Baca Juga: Biografi Singkat Raden Dewi Sartika, Salah Satu Pahlawan Emansipasi Wanita Bersama R.A Kartini

Sambil bermain di belakang gedung kepatihan, ia sering berperan sebagai guru dari teman perempuan sebayanya, mengajari baca-tulis dan Bahasa belanda pada anak-anak pembantu di kepatihan.

Apalagi, saat Dewi Sartika berusia 10 tahun kala itu, Cicalengka sedang digemparkan oleh kemampuan baca-tulis dan beberapa kata Bahasa Belanda karena belum banyak yang memiliki kemampuan itu.

Perjuangan dan cita-citanya tidak sia-sia. Berkat bantuan dari R.A.A. Martanegara, kakeknya, dan Den Hamer sebagai Inspektur Kantor Pengajaran saat itu, Dewi Sartika berhasil mendirikan “Sekolah Isteri” pada 1904.

Hanya ada 2 kelas di sekolah tersebut, jadi tidak cukup untuk menampung semua aktivitas sekolah. Ia harus meminjam sebagian ruangan Kepatihan Bandung untuk ruang belajar.

Awalnya, hanya 20 murid yang diajarkan berhitung, membaca, menulis, menjahit, merenda, menyulam, dan pelajaran agama di sekolah itu.

Sekolah Isteri sempat menuai kecurigaan oleh Pemerintah Kolonial Belanda, tapi Dewi Sartika berhasil mendapat dukungan dari C. De Hammer dan H.O.S Cokroaminoto.
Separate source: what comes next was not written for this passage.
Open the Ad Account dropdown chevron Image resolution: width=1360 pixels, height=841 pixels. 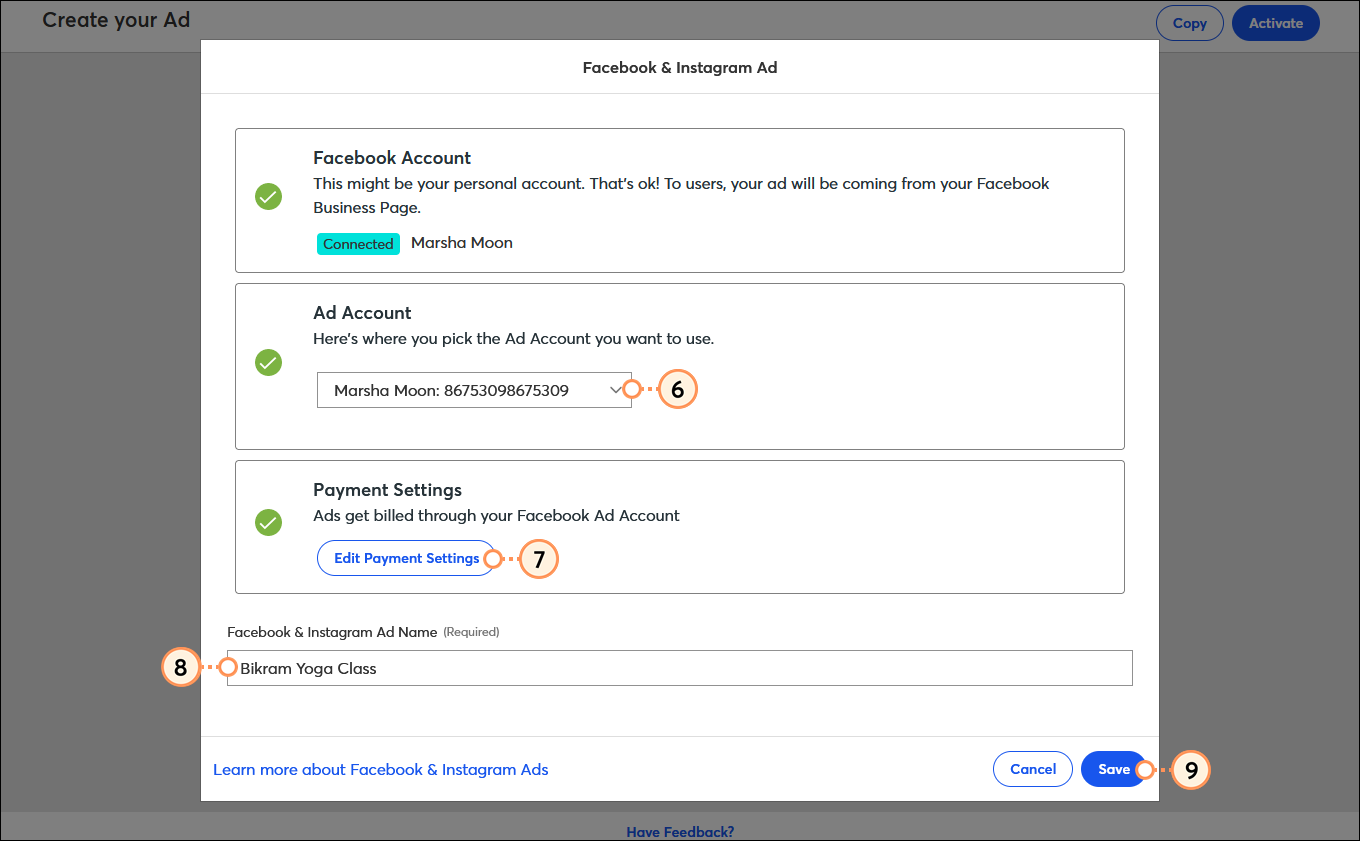pos(615,391)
Baca Juga: Atasi Bibir Kering dan Pecah-pecah Saat Puasa dengan 3 Tips Berikut, Salah Satunya Penuhi Cairan Tubuh

Justru, hambatan terbesar datang dari keluarganya, yang menganggap bahwa seorang anak perempuan yang mengenyam pendidikan adalah hal yang tabu.
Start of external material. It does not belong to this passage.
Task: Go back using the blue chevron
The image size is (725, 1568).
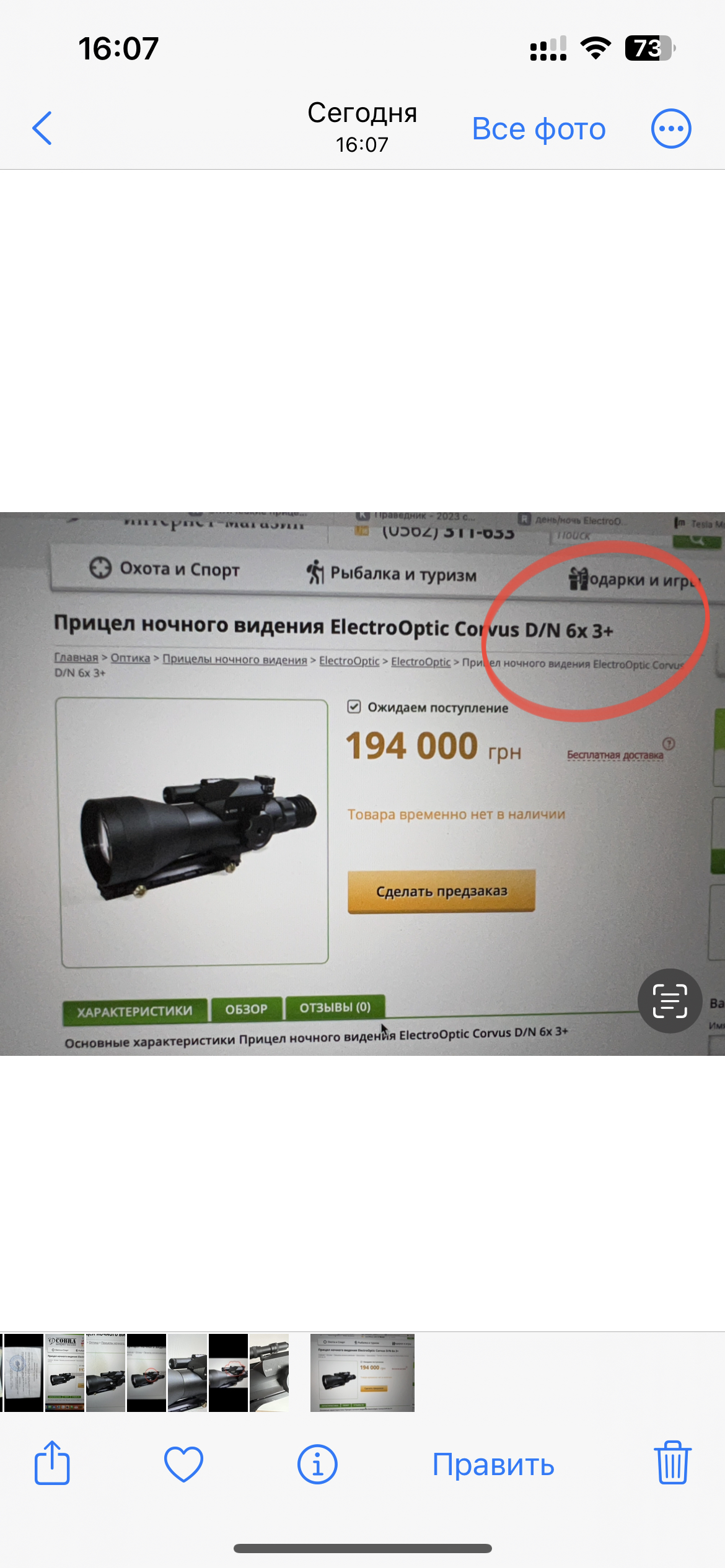Action: (42, 129)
Persinggungan dengan sahabat suaminya, Sosrokartono dan Kardinah, yang tak lain adalah kakak dan adik dari R.A. Kartini, membuktikan bagaimana gagasan untuk membuka jalan pendidikan bagi perempuan yang selama ini dianggap tabu itu tidak hanya warga Pasundan, melainkan mendapat apresiasi secara nasional.

Tak hanya pencetus pendidikan di kaum perempuan, Dewi Sartika juga seorang aktivis berintegritas yang mewakafkan kehidupannya untuk pendidikan.
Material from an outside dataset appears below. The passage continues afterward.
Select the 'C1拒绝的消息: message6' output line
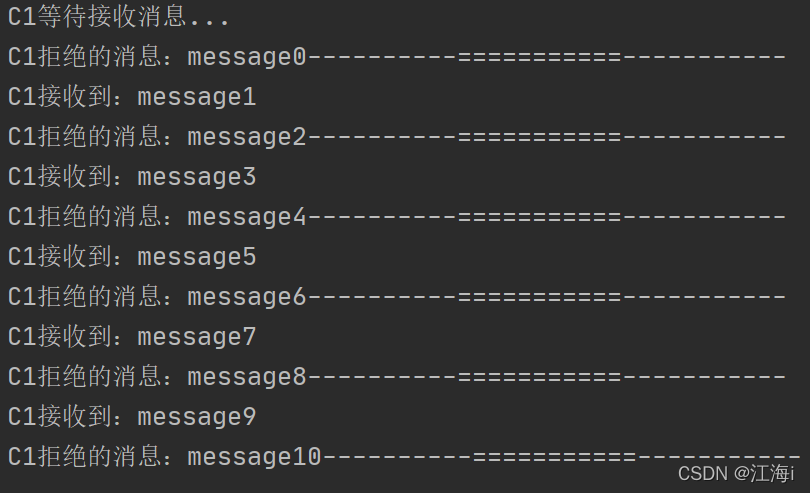 397,297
Tak heran, menjelang wafatnya di pengungsian Desa Cineam, satu hal ia pikirkan adalah bagaimana kelangsungan sekolahnya, yang mengakibatkan penyakit gulanya kronis.

Dewi Sartika meninggal pada 11 September 1947 di Tasikmalaya, dan dimakamkan dengan upacara pemakaman sederhana di pemakaman Cigagadon, Desa Rahayu, Kecamatan Cineam.

Jenazah Dewi Sartika kembali dimakamkan di Kompleks Pemakaman Bupati Bandung di Jalan Karang Anyar, Bandung, tiga tahun kemudian.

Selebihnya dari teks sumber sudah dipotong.